**Extracted entries**
/---

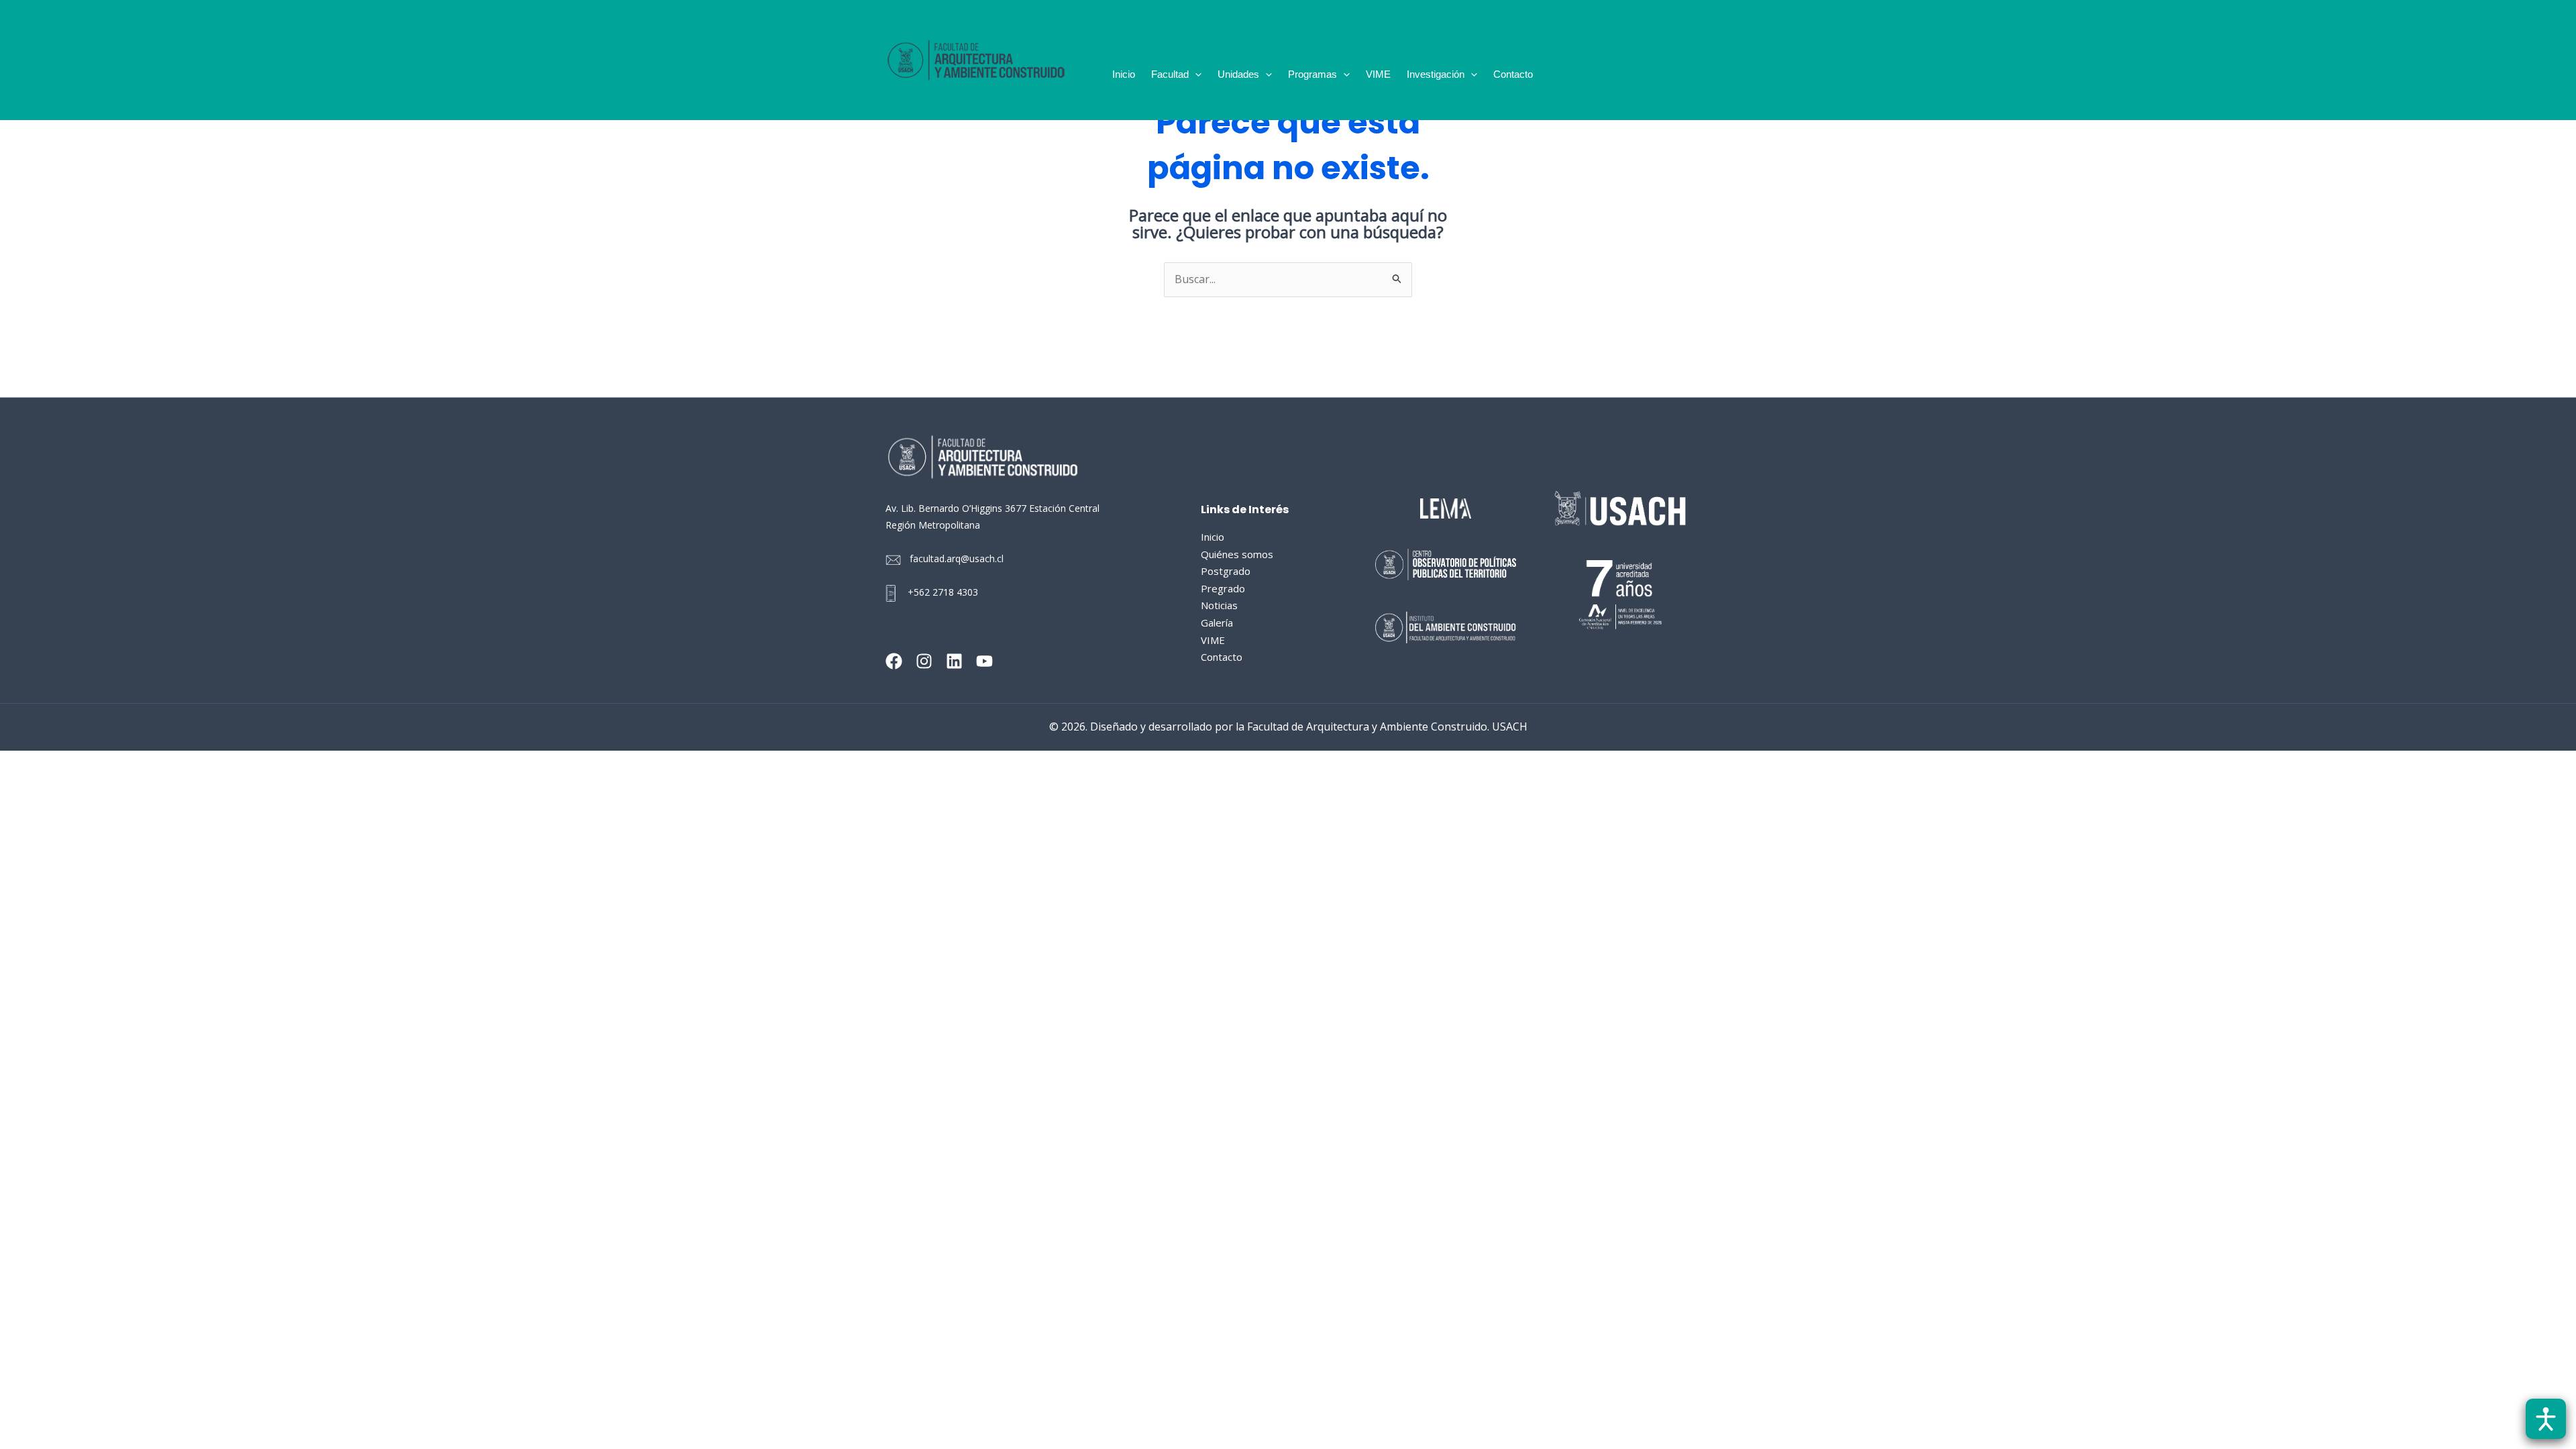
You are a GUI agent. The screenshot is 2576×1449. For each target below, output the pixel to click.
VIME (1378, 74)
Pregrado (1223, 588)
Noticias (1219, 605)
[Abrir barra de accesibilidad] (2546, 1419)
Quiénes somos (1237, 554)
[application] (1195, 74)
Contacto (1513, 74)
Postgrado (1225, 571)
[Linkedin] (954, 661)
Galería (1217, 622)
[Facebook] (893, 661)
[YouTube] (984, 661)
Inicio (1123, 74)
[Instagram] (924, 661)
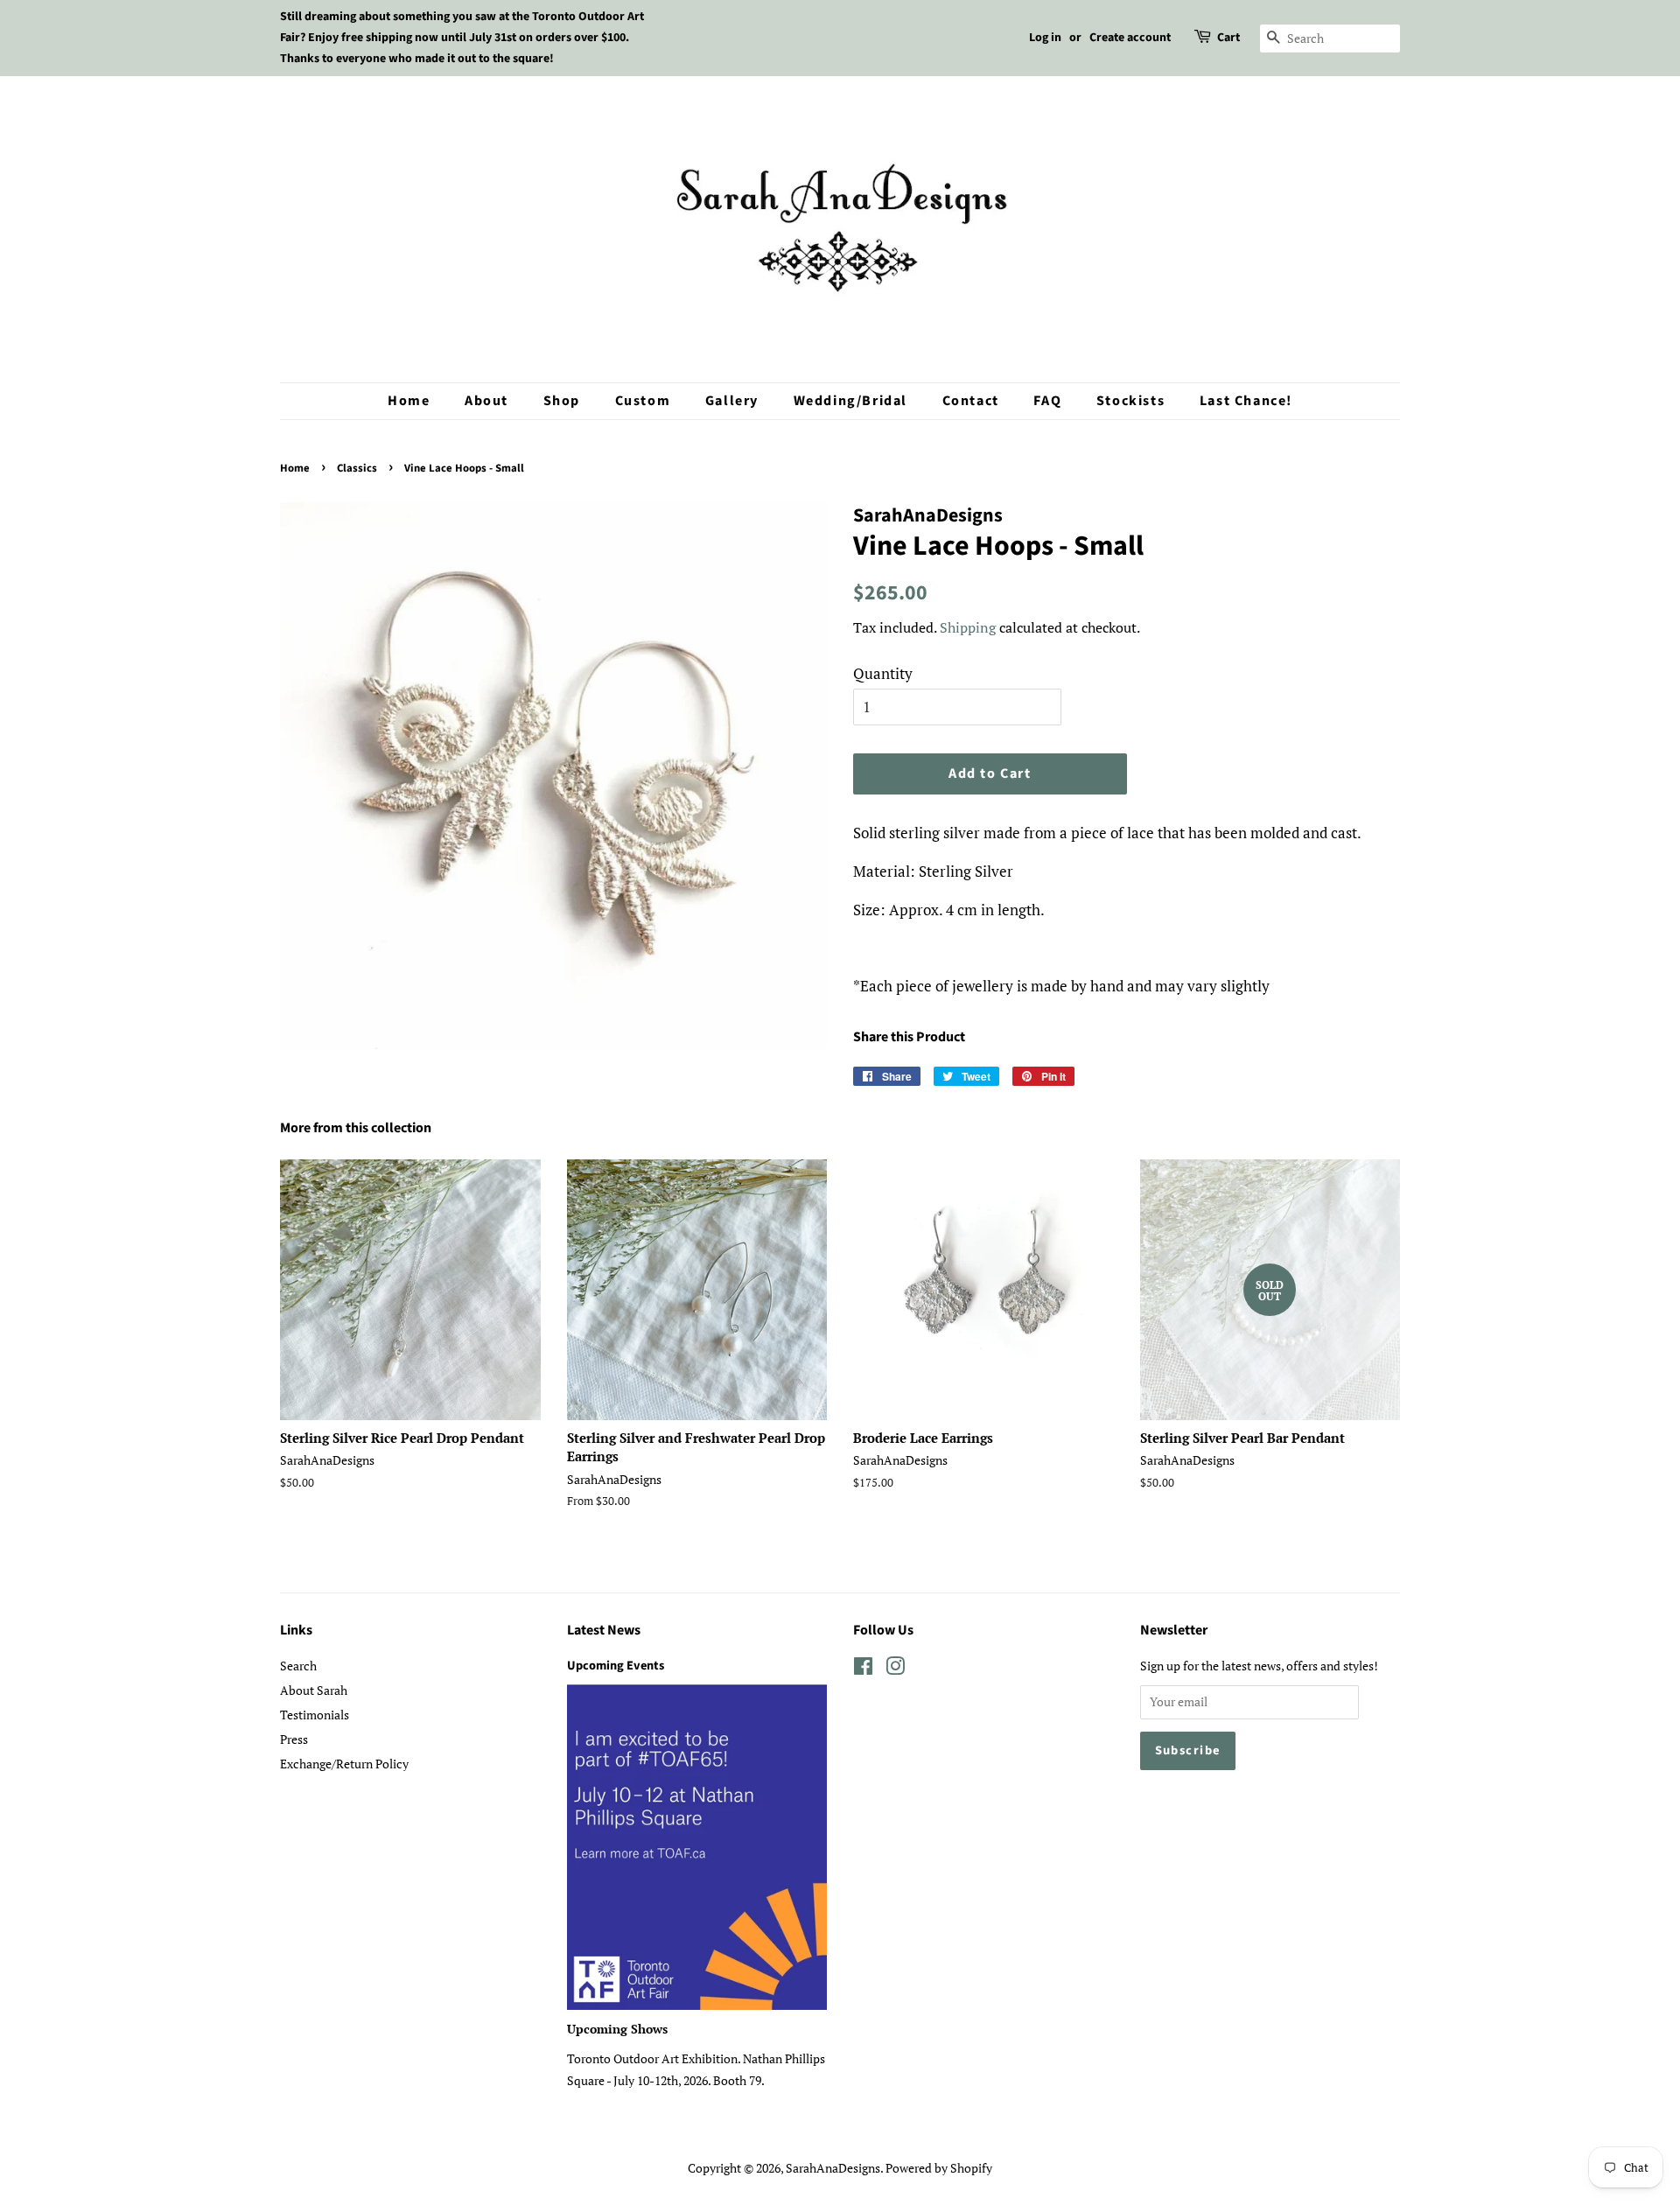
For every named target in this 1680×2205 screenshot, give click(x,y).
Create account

\---

Scan the records for the word "click" and copy every line where it is found.

**Solution for this task**
You are a GUI agent. The screenshot is 2576×1449. For each target below, output the pixel to click.
For every named target in this 1680×2205 screenshot, give click(x,y).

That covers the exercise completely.